Unas vidas sin invierno, ¿Qué clase de vida serían? ¿Qué clase de vida son vuestras vidas de niños perennes y estivales? La permanencia de la semilla bajo la nieve: también esto nos es dado conocer. Y valorar.

Pues sí, Alessandro Baricco, esta vida de invierno, nevado y vigoroso, sublime, no tendría ningún sentido si no se disfrutara sin complejos, si no se recordara por la dimensión de su animación, del contento. Todo esto tendría su sentido de no ser porque necesitaba un cambio, bastante importante, de perspectiva, o en mi enfoque no solo de la nevada, de su fruición, sino del mundo o de mi realidad cercana, adentro y afuera. Hora de acallar, de decir ¡Basta!, a la costumbre, a la norma social, de dar el siguiente paso una vez cuestionado el problema y su necesidad, y no por lo que hacía, que también, sino fundamentalmente por lo que no hacía; deshacer, aunque fuese por unas cuantas horas, en un día de desenfreno, lo que debía y tenía que hacer, de sortear a cuanto me insistieran o me dejara convencer de las insípidas rutinas, las sombras negras y uniformes que insistían en que no tenía fuera de estas otras opciones. ¿Tenía que recordar a Gloria Fuertes?, la recordé, y a estos versos:

Con montones de nieve hice el contorno de tus letras,
edifiqué tu nombre en la altura;
luego salió el sol
y deshizo tu nombre convirtiéndolo en agua.

Enunciado
En el texto sobre la nieve, ¿a qué poeta recuerda quien escribe justo antes de citar unos versos? Los registros constituyen un material independiente del texto.

Material
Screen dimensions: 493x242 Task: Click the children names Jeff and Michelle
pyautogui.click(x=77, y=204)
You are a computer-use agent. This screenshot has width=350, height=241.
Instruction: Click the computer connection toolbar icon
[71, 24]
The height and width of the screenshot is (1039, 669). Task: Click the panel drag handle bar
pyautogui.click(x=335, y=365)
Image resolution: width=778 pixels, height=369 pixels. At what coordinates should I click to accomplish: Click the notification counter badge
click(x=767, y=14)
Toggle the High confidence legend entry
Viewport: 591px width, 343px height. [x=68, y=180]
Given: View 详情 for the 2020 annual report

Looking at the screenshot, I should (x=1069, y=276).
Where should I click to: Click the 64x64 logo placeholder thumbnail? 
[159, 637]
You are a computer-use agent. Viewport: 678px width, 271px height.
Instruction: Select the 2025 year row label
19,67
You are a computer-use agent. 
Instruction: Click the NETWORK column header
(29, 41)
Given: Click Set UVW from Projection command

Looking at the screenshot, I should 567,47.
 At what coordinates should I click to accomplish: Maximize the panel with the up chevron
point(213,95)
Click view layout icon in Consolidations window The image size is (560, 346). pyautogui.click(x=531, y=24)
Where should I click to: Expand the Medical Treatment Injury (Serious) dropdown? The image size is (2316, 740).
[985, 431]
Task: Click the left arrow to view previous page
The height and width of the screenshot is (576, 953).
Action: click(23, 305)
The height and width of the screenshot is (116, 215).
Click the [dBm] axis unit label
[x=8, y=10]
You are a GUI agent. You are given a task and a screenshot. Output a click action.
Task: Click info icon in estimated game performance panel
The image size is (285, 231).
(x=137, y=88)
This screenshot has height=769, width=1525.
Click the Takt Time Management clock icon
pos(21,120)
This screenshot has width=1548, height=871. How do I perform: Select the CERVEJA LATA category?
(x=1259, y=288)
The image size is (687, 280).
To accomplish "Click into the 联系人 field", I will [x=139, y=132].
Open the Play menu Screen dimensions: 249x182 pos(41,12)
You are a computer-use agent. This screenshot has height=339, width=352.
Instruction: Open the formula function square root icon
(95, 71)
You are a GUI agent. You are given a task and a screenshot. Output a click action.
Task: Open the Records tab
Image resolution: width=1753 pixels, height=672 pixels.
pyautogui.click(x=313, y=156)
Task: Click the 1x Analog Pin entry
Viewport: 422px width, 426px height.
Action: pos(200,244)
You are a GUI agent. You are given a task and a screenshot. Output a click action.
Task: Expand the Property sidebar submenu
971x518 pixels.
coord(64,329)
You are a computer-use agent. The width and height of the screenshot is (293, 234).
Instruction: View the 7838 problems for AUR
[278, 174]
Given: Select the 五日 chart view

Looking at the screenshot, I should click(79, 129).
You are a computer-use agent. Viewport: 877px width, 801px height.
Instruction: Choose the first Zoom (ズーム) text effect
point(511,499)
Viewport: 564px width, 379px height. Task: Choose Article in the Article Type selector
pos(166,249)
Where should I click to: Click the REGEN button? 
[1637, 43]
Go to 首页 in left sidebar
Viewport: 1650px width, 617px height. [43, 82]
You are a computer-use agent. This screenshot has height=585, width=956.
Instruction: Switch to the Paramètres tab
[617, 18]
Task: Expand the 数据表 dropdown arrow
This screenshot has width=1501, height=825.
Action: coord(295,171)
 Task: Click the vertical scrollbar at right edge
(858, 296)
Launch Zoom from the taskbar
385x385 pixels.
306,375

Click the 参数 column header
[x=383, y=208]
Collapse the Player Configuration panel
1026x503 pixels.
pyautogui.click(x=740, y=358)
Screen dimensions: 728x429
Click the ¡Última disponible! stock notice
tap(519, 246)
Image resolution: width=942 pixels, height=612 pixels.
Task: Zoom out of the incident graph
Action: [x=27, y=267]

Resultado
A Gloria Fuertes.